I had the same issues with the lower end D-Links as well.

I have a ZyXel router now, and this thing has been flawless for a year. I've only had to reboot it once.


----------



## Franklinwallbrown (Apr 2, 2008)

Linksys is liked, a lot, on newegg; the only 5 egg router. Think that it is a good one?

The only 5 egg adapter on newegg is this Edimax. Think it is any good?


----------



## francis511 (Apr 2, 2008)

Darknova said:


> Who are we nutkicking? lol



Netgear !


----------



## Franklinwallbrown (Apr 8, 2008)

I am going to be moving to a new place (with 3 other college kids, I'm not in college yet, but I will be soon) and I need to get a wireless router (for everyone) and a wireless adapter for my computer.

I was thinking about this router. (because it is cheap with a good rating)

& this adapter. (because it is cheap with a good rating)


----------



## Wile E (Apr 8, 2008)

A bit more pricey, but this is the one I have. I has really impressed me over the past year. I get a full signal 2 stories up from it. Only needed to reboot it once in the whole time I've had it. Best router I've had to date.

http://www.newegg.com/Product/Product.aspx?Item=N82E16833181218


----------



## Franklinwallbrown (Apr 8, 2008)

How come it only has a 4 egg rating? Is it more complex to use?

What if I need to get a wireless adapter for it? Do I use a ZyXEL one or do I go elsewhere?


----------



## Wile E (Apr 8, 2008)

Franklinwallbrown said:


> How come it only has a 4 egg rating? Is it more complex to use?
> 
> What if I need to get a wireless adapter for it? Do I use a ZyXEL one or do I go elsewhere?

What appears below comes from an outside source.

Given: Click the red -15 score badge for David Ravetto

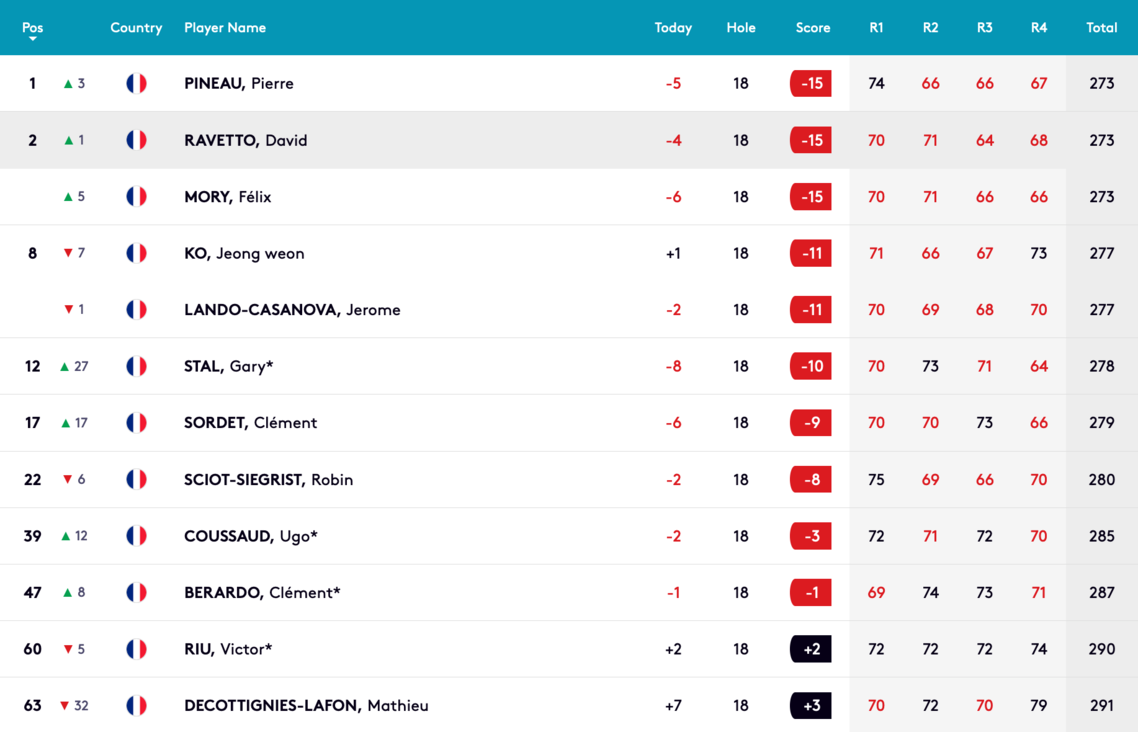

You can't trust Newegg ratings. And the bad rating likely came from the first batch. The first batch of them had a recalled power adapter. New ones already have the newer power adapter tho.

I would suggest a MIMO adapter of some sort, but any G-wireless adapter will work just fine.


----------



## Franklinwallbrown (Apr 8, 2008)

Which one?

Do you know anyone else that knows anything about routers?

Would you suggest your router over this Linksys? If yes, what make the ZyXEL better?

184 people have ordered it off of Newegg, so, something must be right with it. It is a MIMO router, so...Does that mean it gets better connection all the time?


----------



## mrhuggles (Apr 8, 2008)

avila gateworks, by leaps and bounds, seriously, omfg i want one but im too cheap/poor to have something that awesome, altho i plan on getting one someday.


----------



## Franklinwallbrown (Apr 8, 2008)

?? Are you speaking english?


----------



## Wile E (Apr 8, 2008)

Franklinwallbrown said:


> Which one?
> 
> Do you know anyone else that knows anything about routers?
> 
> ...


MIMO routers generally have better range and throughput compared to non-mimo routers.

The Linksys is also a good router, I've worked with many of them. I still prefer my ZyXel tho.


----------



## Franklinwallbrown (Apr 8, 2008)

It makes sense if they get better range and throughput.


----------



## lemonadesoda (Apr 8, 2008)

I've never had a problem with the Netgear Pro Safe range. We run this in the office. All OK, EXCEPT WAG302 and FVS124G. Stay clear of those! Also, the consumer Netgears are a bit hit-or-miss.

I do agree they tend to "leave" a product and launch a new one and stop supporting the older versions. But we have

PCI ethernet cards (giga)
PCI wireless
Cardbus wireless
FVL328
WAG102
WG302
JGS524
GS108

... and they all work 100% with uptime of months

NOTE

IP address conflict can bring down a router. But thats NOT just a netgear problem.


----------



## Polaris573 (Apr 8, 2008)

I would get one that supports DD-WRT firmware as it greatly increases the functionality of household routers.  Check this list to see supported models.

http://www.dd-wrt.com/wiki/index.php/Supported_Devices#Supported_Devices


----------



## cdawall (Apr 8, 2008)

buffalo makes a pretty good G router


----------



## PVTCaboose1337 (Apr 8, 2008)

Polaris573 said:


> I would get one that supports DD-WRT firmware as it greatly increases the functionality of household routers.  Check this list to see supported models.
> 
> http://www.dd-wrt.com/wiki/index.php/Supported_Devices#Supported_Devices



I did this to my WRT54G...  works great, signal greatly increased.


----------



## Franklinwallbrown (Apr 9, 2008)

Are there any MIMO, DD-WRT routers? (I'm looking it up and I found this: WHR-HP-G54)


----------



## CrackerJack (Apr 9, 2008)

Franklinwallbrown said:


> Are there any MIMO, DD-WRT routers? (I'm looking it up and I found this: WHR-HP-G54)



I have a Belkin F5D8233-4 Wireless-N. I've had it for about 6 months, because my linksys 54G went out. Works great!!!

Newegg link
http://www.newegg.com/Product/Product.aspx?Item=N82E16833314033&Tpk=F5D8233-4

Walmart link
http://www.walmart.com/catalog/product.do?product_id=6339404

i got mine at walmart cause it was cheaper


----------



## Franklinwallbrown (Apr 10, 2008)

I got the Linksys WRT54gl.


----------